Fig. 14 - Projets en cours et à venir autour du quartier des Aubiers
65La zone de chantier présente entre la résidence du Lac et le magasin de sport Décathlon est vouée à devenir, d’ici le second semestre 2016, un collège privé, un gymnase, ainsi qu’un mur d’escalade pour les compétitions.
66Aujourd’hui, le quartier des Aubiers est tourné tout à la fois vers l’arrêt de tramway et vers le site Ginko au nord-est. Avec l’aménagement à venir du Tram-Train du Médoc au sud-ouest, on peut se demander si on assistera, demain, à une réorientation du pôle attractif du quartier. Par ailleurs, sans doute faut-il d’ores et déjà s’interroger sur les nouvelles mobilités que pourrait faire naître ce nouveau mode de déplacement, accentuant le pôle multimodal des Aubiers.
67Afin d'étudier la marchabilité d'un quartier, il est nécessaire d'en comprendre le fonctionnement, au passé et au présent, pour envisager son évolution future.
68Le quartier objet de notre étude a longtemps tenté de tirer partie de son enclavement géographique en tissant des liens avec le Lac et les centres commerciaux, par la marche à pied. Aujourd’hui, au cœur des réseaux de déplacement de la métropole bordelaise, grâce au tramway, et connecté au quartier Ginko, ce quartier aurait pu développer davantage de porosité avec les quartiers voisins. Or, de nombreuses « barrières » mentales et physiques persistent.
69Établir la marchabilité à l'instant « t » - telle qu'elle est effectuée lors d'un audit de potentiel piétonnier (Evensen et al., 2009 ; Ewing et al., 2006 ; Pelletier et al., 2011 ) - serait réducteur par rapport au potentiel d'évolutivité de ce quartier.
70Lorsque l'on étudie un quartier ayant sans cesse fait l'objet de multiples aménagements pour tenter d'en gommer les faiblesses de sa conception, il est nécessaire de situer son étude dans son Histoire. Cela permet de différencier ce qui relève de sa conception et qui est difficilement modifiable, tels que le positionnement des entrées des résidences ou bien encore l'agencement des bâtiments permettant de laisser pénétrer la lumière naturelle jusqu'aux rez-de-chaussée.
71Différencier les passants des résidents pour analyser la marchabilité se révèle par ailleurs particulièrement utile.

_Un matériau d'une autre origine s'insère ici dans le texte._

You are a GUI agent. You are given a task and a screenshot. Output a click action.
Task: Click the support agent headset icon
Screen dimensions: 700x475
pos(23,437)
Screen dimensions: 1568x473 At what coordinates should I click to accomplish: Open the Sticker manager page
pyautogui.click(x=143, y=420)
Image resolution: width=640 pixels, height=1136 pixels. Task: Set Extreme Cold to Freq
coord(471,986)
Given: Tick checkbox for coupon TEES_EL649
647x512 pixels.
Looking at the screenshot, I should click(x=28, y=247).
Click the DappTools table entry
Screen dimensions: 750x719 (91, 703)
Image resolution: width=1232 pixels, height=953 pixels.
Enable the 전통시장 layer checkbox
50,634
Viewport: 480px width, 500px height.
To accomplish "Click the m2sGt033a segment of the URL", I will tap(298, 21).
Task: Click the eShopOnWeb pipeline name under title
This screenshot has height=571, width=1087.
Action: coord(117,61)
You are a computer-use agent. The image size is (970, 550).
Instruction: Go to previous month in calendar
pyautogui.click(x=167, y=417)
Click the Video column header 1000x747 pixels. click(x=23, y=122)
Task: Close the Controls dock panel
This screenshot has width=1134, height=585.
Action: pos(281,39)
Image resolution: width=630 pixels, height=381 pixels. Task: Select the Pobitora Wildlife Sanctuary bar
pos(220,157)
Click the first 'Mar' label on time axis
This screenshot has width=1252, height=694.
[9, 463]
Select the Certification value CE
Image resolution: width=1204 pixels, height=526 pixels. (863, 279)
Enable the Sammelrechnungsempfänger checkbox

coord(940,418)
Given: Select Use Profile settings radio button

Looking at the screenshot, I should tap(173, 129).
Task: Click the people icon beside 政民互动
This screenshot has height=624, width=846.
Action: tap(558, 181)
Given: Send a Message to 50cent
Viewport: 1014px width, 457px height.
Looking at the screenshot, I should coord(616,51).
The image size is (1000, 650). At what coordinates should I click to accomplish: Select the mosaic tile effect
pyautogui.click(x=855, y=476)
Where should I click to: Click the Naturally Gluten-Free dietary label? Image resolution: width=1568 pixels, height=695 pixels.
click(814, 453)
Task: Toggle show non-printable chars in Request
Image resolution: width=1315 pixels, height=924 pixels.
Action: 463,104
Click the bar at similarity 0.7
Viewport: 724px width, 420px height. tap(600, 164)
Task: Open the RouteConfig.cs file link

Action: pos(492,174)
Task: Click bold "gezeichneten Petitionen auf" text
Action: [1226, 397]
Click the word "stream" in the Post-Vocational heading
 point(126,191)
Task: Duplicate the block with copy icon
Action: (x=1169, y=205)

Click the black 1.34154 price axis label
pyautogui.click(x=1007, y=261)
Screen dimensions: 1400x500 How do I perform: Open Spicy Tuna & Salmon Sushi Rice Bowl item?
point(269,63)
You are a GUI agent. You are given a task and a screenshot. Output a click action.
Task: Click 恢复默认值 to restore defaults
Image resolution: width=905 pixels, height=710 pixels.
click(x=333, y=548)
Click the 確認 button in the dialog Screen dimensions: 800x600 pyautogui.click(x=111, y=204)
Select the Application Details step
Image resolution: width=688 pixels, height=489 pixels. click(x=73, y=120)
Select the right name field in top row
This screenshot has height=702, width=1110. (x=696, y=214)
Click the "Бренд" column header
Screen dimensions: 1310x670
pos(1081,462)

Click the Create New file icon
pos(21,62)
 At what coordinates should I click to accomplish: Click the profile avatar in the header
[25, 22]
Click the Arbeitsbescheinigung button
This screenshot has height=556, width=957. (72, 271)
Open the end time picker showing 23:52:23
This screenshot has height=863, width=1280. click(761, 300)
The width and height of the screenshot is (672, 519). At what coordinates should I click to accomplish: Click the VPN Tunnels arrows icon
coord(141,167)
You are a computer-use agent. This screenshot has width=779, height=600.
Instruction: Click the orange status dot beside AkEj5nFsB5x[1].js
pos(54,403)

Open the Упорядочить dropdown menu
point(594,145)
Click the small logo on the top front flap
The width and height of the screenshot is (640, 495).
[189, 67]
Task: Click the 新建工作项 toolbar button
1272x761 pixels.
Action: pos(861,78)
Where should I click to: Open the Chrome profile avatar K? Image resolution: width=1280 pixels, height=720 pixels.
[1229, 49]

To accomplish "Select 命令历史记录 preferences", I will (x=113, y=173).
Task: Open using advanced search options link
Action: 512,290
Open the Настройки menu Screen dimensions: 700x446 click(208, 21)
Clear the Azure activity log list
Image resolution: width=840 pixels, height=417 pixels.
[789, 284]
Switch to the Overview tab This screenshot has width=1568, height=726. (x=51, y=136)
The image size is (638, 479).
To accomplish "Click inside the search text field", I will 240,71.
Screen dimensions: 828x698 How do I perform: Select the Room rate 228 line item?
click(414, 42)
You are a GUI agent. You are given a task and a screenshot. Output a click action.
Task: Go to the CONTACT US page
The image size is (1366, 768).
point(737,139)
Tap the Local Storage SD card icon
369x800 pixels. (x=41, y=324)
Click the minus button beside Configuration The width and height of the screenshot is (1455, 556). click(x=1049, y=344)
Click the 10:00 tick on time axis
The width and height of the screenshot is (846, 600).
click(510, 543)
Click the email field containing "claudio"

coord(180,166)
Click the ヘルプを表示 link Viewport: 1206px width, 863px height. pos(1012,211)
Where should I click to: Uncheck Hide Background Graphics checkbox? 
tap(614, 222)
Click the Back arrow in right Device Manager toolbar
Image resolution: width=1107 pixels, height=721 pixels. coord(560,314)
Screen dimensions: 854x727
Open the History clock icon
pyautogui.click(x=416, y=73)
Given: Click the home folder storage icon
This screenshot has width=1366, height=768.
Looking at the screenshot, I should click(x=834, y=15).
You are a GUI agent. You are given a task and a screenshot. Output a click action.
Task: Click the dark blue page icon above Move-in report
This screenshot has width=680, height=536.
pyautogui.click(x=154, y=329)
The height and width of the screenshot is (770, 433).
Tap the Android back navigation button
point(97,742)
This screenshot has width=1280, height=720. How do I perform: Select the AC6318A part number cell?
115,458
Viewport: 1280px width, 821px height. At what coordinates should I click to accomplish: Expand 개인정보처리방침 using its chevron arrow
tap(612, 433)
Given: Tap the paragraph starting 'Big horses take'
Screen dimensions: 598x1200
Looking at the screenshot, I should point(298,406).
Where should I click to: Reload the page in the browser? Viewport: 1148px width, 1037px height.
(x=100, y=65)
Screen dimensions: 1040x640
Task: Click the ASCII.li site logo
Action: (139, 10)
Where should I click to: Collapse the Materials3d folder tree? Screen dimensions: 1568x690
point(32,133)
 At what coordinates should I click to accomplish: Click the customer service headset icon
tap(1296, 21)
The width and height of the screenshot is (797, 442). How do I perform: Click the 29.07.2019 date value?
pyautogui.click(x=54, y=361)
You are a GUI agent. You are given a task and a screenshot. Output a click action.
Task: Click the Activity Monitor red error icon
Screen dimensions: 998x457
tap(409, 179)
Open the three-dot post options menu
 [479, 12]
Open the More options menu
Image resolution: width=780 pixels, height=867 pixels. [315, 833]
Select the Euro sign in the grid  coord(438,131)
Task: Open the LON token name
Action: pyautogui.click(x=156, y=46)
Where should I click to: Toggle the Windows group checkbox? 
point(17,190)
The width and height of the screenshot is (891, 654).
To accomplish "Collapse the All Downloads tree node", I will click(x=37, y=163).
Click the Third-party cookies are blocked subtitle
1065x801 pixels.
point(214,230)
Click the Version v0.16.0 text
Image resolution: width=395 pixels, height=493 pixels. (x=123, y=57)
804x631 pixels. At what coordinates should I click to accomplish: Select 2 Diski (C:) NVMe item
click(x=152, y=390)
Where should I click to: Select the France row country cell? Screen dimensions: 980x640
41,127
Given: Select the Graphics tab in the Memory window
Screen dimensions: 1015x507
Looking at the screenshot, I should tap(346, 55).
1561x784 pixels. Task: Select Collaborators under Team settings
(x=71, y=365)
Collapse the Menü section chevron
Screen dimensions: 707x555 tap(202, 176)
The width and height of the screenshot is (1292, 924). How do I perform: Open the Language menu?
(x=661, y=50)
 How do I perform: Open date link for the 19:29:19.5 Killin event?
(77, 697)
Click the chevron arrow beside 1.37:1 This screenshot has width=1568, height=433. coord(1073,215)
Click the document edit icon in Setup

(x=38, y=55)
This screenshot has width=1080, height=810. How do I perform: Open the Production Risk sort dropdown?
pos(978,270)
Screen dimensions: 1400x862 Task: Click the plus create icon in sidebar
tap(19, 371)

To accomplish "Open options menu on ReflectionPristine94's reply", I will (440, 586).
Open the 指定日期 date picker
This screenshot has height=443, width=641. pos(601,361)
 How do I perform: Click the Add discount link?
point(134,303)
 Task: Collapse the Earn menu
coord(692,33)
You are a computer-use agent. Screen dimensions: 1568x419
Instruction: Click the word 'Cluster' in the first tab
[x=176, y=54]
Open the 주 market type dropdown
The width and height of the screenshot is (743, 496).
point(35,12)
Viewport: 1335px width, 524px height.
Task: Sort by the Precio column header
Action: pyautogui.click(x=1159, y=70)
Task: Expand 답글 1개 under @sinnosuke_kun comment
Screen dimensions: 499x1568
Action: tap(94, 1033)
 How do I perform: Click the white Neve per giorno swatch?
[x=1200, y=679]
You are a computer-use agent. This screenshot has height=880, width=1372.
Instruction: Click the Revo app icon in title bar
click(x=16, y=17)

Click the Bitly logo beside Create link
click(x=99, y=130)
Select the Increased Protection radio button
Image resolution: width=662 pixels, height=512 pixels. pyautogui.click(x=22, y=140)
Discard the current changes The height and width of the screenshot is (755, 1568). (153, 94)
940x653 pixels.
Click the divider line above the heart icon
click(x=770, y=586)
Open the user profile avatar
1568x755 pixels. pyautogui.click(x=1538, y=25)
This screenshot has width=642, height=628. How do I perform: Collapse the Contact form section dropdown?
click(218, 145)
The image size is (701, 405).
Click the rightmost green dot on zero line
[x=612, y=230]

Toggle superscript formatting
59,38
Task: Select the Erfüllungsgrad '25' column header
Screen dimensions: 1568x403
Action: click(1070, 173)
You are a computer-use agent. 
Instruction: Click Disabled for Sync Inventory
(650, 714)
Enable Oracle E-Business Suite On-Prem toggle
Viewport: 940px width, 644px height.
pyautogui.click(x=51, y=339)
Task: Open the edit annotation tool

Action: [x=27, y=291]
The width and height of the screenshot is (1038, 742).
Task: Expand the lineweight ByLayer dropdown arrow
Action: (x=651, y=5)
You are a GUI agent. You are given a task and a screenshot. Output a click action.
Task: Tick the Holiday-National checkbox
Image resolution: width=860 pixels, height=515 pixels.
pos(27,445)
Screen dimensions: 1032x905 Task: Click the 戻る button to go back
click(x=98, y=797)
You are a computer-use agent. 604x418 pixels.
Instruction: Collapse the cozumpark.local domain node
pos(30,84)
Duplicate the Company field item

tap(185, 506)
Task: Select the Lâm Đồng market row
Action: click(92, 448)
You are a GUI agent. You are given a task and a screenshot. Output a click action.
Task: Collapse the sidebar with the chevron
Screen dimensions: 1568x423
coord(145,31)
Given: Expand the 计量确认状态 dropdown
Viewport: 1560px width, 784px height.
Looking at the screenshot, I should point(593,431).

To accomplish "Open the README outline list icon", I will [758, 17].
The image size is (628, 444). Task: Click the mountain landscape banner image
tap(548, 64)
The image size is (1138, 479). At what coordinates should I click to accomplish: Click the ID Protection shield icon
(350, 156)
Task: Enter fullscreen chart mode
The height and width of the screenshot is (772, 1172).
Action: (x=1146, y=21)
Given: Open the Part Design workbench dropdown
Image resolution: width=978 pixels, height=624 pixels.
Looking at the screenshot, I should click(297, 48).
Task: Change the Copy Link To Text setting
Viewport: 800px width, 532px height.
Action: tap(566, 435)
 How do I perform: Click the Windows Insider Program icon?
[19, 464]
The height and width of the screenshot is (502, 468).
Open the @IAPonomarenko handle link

Cela met en exergue une différenciation claire des itinéraires selon les ambiances des espaces (Piombini, 2014). L'appropriation d’un quartier par les résidents s'illustre à travers un florilège d'itinéraires inconnus des passants, qui eux, se concentrent sur un axe et n'osent pas - ou peu - s'aventurer aux abords d’une résidence - telle celle des Aubiers -, en dépit de la présence de commerces, de services ou encore d'équipements.
72La prise en compte de l'attractivité et de l'image du quartier sont indissociables pour comprendre les itinéraires des passants et ceux des résidents. Les ambiances analysées, et notamment le sentiment de sécurité ou d'insécurité, permettent indéniablement de mieux comprendre l'influence de l'environnement urbain sur la marchabilité et livrent ainsi d’utiles enseignements.